Überragende Quote bei der Drei-Tore-Gala von Weltfußballer Cristiano Ronaldo: Die ARD verzeichnete am Freitagabend bei der Live-Übertragung des 3:3-Thrillers zwischen Europameister Portugal und dem ehemaligen Weltmeister Spanien in Sotschi 13,17 Millionen Zuschauer, der Marktanteil betrug 46,4 Prozent. Real-Star Ronaldo traf dreimal, auch zum Endstand in der 88. Minute.

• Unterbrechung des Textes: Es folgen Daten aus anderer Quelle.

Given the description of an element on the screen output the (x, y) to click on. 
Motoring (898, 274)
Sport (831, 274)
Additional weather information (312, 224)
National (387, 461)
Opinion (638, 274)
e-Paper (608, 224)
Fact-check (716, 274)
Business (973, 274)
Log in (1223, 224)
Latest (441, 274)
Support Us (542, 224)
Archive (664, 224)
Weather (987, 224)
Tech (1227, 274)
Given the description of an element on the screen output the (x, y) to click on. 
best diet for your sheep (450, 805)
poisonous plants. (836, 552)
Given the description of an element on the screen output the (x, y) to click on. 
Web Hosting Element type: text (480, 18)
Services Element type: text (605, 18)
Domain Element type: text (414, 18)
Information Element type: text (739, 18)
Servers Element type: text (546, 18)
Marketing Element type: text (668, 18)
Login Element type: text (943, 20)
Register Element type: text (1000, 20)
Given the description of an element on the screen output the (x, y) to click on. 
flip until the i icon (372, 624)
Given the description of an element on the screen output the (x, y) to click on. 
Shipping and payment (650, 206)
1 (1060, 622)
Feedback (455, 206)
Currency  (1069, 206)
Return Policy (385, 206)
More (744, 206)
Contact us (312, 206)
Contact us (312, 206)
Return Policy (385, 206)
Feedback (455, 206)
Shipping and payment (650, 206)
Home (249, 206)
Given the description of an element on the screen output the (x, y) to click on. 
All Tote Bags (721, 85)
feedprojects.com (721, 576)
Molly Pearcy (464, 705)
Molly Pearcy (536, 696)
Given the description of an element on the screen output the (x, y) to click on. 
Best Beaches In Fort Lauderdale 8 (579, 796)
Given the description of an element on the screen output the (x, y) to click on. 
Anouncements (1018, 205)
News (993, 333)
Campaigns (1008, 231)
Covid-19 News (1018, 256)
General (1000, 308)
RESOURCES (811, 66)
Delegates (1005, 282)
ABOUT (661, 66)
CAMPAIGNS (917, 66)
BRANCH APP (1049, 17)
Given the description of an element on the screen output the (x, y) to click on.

Damit sorgte das Prestigeduell für die Top-Quote am Freitagabend. Das Erste konnte sich bei den beiden anderen WM-Spielen ebenfalls über ansprechende Reichweiten freuen: 5,97 Millionen (MA: 39,4 Prozent) sahen Marokko gegen Iran (0:1), 4,40 Millionen (MA: 38,1) schauten die Live-Übertragung Ägypten-Uruguay (0:1). Das ARD-WM-Studio verzeichnete ab 19.12 Uhr im Vorlauf von Portugal-Spanien 6,70 Millionen Zuseher (MA: 28,3).

08.29 Uhr:

Der Deutsche Fußball-Bund will die Erdogan-Affäre von Mesut Özil und Ilkay Gündogan und ihre Folgen nach der Fußball-WM in Russland aufklären. „Natürlich werden auch die Fragen, die aufgekommen sind rund um dieses Foto mit Ilkay Gündogan und Mesut Özil nach der Weltmeisterschaft auch noch gestellt werden“, sagte DFB-Vizepräsident Rainer Koch bei einem Besuch des Goethe-Instituts von Moskau. „Und diese Fragen verdienen dann auch eine Antwort.“

Die DFB-Spitze um Präsident Reinhard Grindel hatte am Freitag das deutsche Fanlager in der russischen Hauptstadt besucht - auch dort waren die Fotos der beiden Premier-League-Profis mit dem türkischen Präsidenten Recep Tayyip Erdogan ein Thema. Dadurch seien „viele Gefühle angesprochen worden bei sehr, sehr vielen Menschen in Deutschland“, sagte Koch. „Das haben wir auch im Fanlager erkannt.“

Der Verbandsvize verglich die Situation vor Turnierstart in einer längeren Metapher mit einer „großen, noch nicht vollständig geklärten Streitfrage“ in einer Familie, deren Kinder vor einer Examensprüfung stehen. „Dann wird jeder Vater, jede Mutter sagen: Jetzt wollen wir erst eine Umgebung schaffen, dass sich die Kinder voll auf die Uni konzentrieren können, um eine gute Note zu erzielen“, sagte Koch.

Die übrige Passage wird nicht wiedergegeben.